Most users will open a database via a driver-specific connection helper function that returns a *DB. No database drivers are included in the Go standard library. See https://golang.org/s/sqldrivers for a list of third-party drivers.

Open may just validate its arguments without creating a connection to the database. To verify that the data source name is valid, call Ping.

The returned DB is safe for concurrent use by multiple goroutines and maintains its own pool of idle connections. Thus, the Open function should be called just once. It is rarely necessary to close a DB.

func (*DB) Begin Uses

func (db *DB) Begin() (*Tx, error)

Begin starts a transaction. The isolation level is dependent on the driver.

func (*DB) Close Uses

func (db *DB) Close() error

Close closes the database, releasing any open resources.

It is rare to Close a DB, as the DB handle is meant to be long-lived and shared between many goroutines.

func (*DB) Driver Uses

func (db *DB) Driver() driver.Driver

Driver returns the database's underlying driver.

func (*DB) Exec Uses

func (db *DB) Exec(query string, args ...interface{}) (Result, error)

Exec executes a query without returning any rows. The args are for any placeholder parameters in the query.

func (*DB) Ping Uses

func (db *DB) Ping() error

Ping verifies a connection to the database is still alive, establishing a connection if necessary.

func (*DB) Prepare Uses

func (db *DB) Prepare(query string) (*Stmt, error)

Prepare creates a prepared statement for later queries or executions. Multiple queries or executions may be run concurrently from the returned statement. The caller must call the statement's Close method when the statement is no longer needed.

func (*DB) Query Uses

func (db *DB) Query(query string, args ...interface{}) (*Rows, error)

Query executes a query that returns rows, typically a SELECT. The args are for any placeholder parameters in the query.

Code:

age := 27
rows, err := db.Query("SELECT name FROM users WHERE age=?", age)
if err != nil {
    log.Fatal(err)
}
defer rows.Close()
for rows.Next() {
    var name string
    if err := rows.Scan(&name); err != nil {
        log.Fatal(err)
    }
    fmt.Printf("%s is %d\n", name, age)
}
if err := rows.Err(); err != nil {
    log.Fatal(err)
}

func (*DB) QueryRow Uses

func (db *DB) QueryRow(query string, args ...interface{}) *Row

QueryRow executes a query that is expected to return at most one row. QueryRow always returns a non-nil value. Errors are deferred until Row's Scan method is called.

Code:

id := 123
var username string
err := db.QueryRow("SELECT username FROM users WHERE id=?", id).Scan(&username)
switch {
case err == sql.ErrNoRows:
    log.Printf("No user with that ID.")
case err != nil:
    log.Fatal(err)
default:
    fmt.Printf("Username is %s\n", username)
}

func (*DB) SetConnMaxLifetime Uses

func (db *DB) SetConnMaxLifetime(d time.Duration)

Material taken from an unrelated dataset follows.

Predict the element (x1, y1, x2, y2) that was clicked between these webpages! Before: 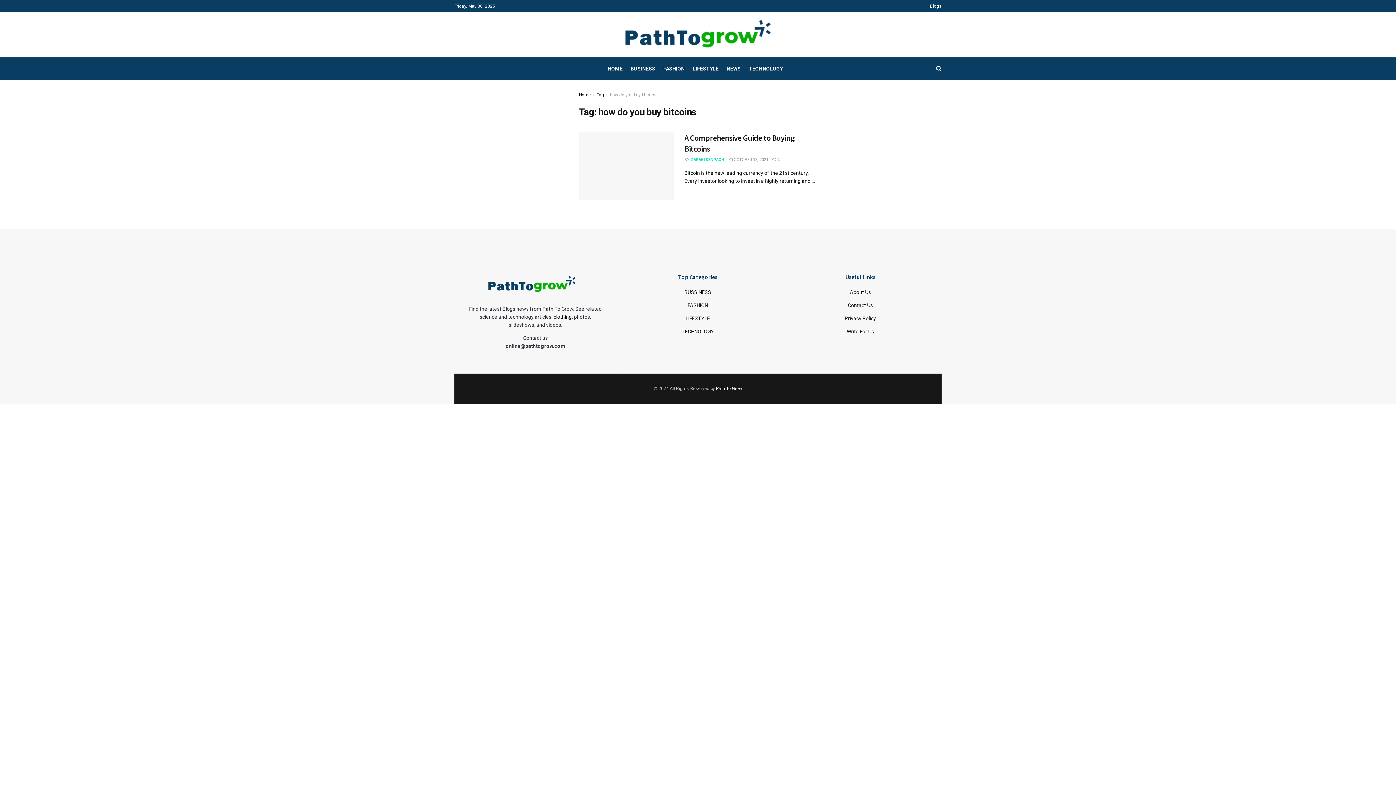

SetConnMaxLifetime sets the maximum amount of time a connection may be reused.

Expired connections may be closed lazily before reuse.

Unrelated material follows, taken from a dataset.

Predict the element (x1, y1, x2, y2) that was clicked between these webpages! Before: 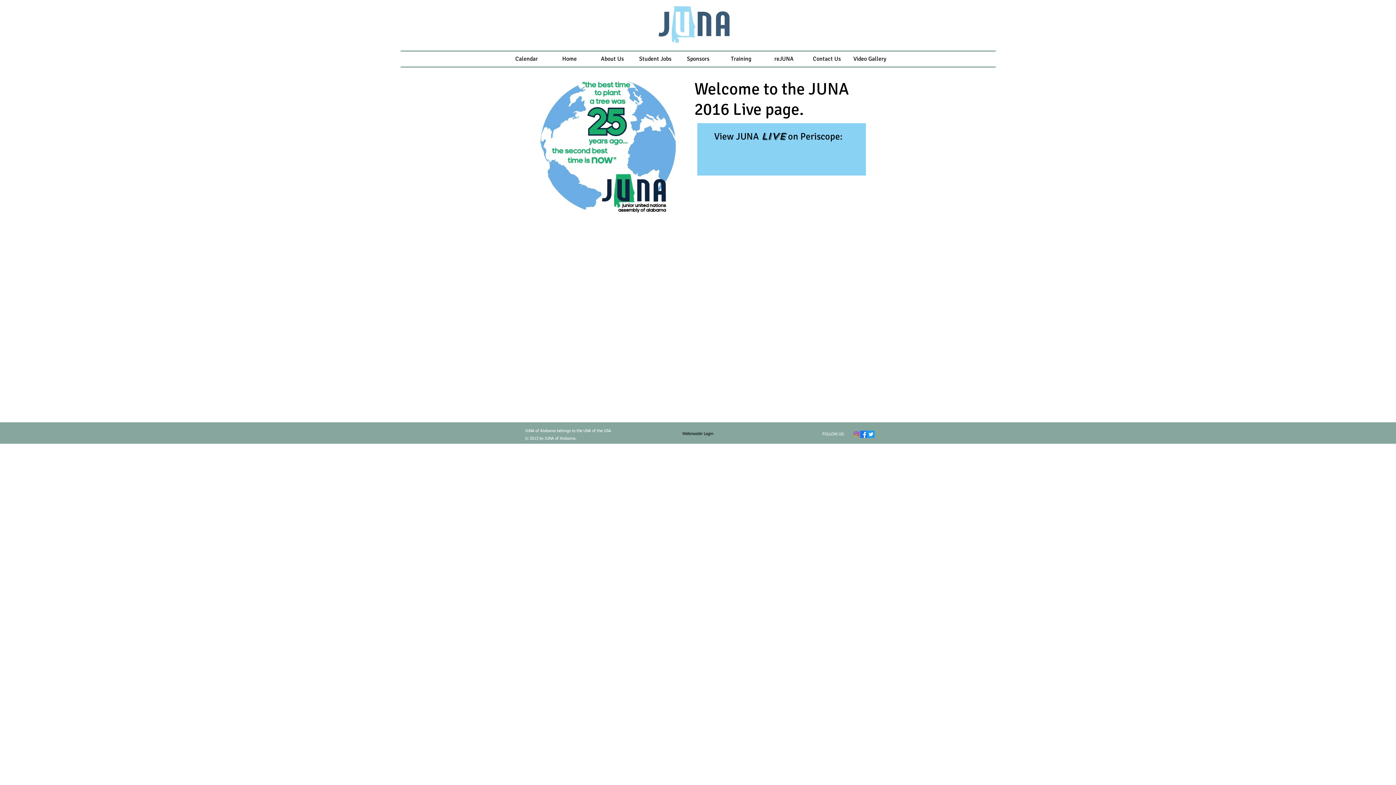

If d <= 0, connections are reused forever.

func (*DB) SetMaxIdleConns Uses

func (db *DB) SetMaxIdleConns(n int)

SetMaxIdleConns sets the maximum number of connections in the idle connection pool.

If MaxOpenConns is greater than 0 but less than the new MaxIdleConns then the new MaxIdleConns will be reduced to match the MaxOpenConns limit

If n <= 0, no idle connections are retained.

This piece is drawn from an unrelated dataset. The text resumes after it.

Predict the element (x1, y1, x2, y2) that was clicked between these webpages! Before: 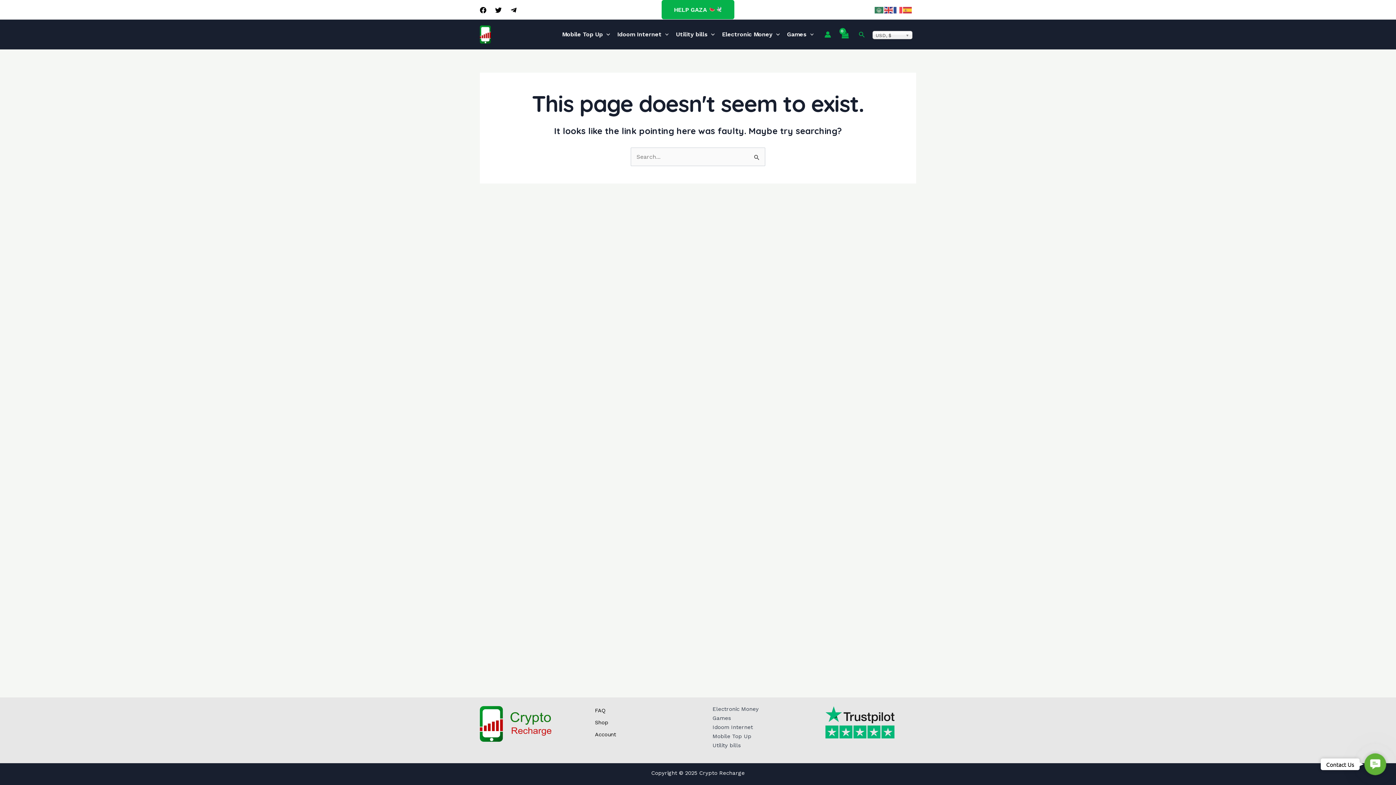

func (*DB) SetMaxOpenConns Uses

func (db *DB) SetMaxOpenConns(n int)

SetMaxOpenConns sets the maximum number of open connections to the database.

If MaxIdleConns is greater than 0 and the new MaxOpenConns is less than MaxIdleConns, then MaxIdleConns will be reduced to match the new MaxOpenConns limit

If n <= 0, then there is no limit on the number of open connections. The default is 0 (unlimited).

func (*DB) Stats Uses

func (db *DB) Stats() DBStats

Stats returns database statistics.

type DBStats Uses

type DBStats struct {
    // OpenConnections is the number of open connections to the database.
    OpenConnections int
}

DBStats contains database statistics.

type NullBool Uses

type NullBool struct {
    Bool  bool
    Valid bool // Valid is true if Bool is not NULL
}

NullBool represents a bool that may be null. NullBool implements the Scanner interface so it can be used as a scan destination, similar to NullString.

func (*NullBool) Scan Uses

func (n *NullBool) Scan(value interface{}) error

Scan implements the Scanner interface.

func (NullBool) Value Uses

func (n NullBool) Value() (driver.Value, error)

Value implements the driver Valuer interface.

type NullFloat64 Uses

type NullFloat64 struct {
    Float64 float64
    Valid   bool // Valid is true if Float64 is not NULL
}

NullFloat64 represents a float64 that may be null. NullFloat64 implements the Scanner interface so it can be used as a scan destination, similar to NullString.

func (*NullFloat64) Scan Uses

func (n *NullFloat64) Scan(value interface{}) error

Scan implements the Scanner interface.

func (NullFloat64) Value Uses

func (n NullFloat64) Value() (driver.Value, error)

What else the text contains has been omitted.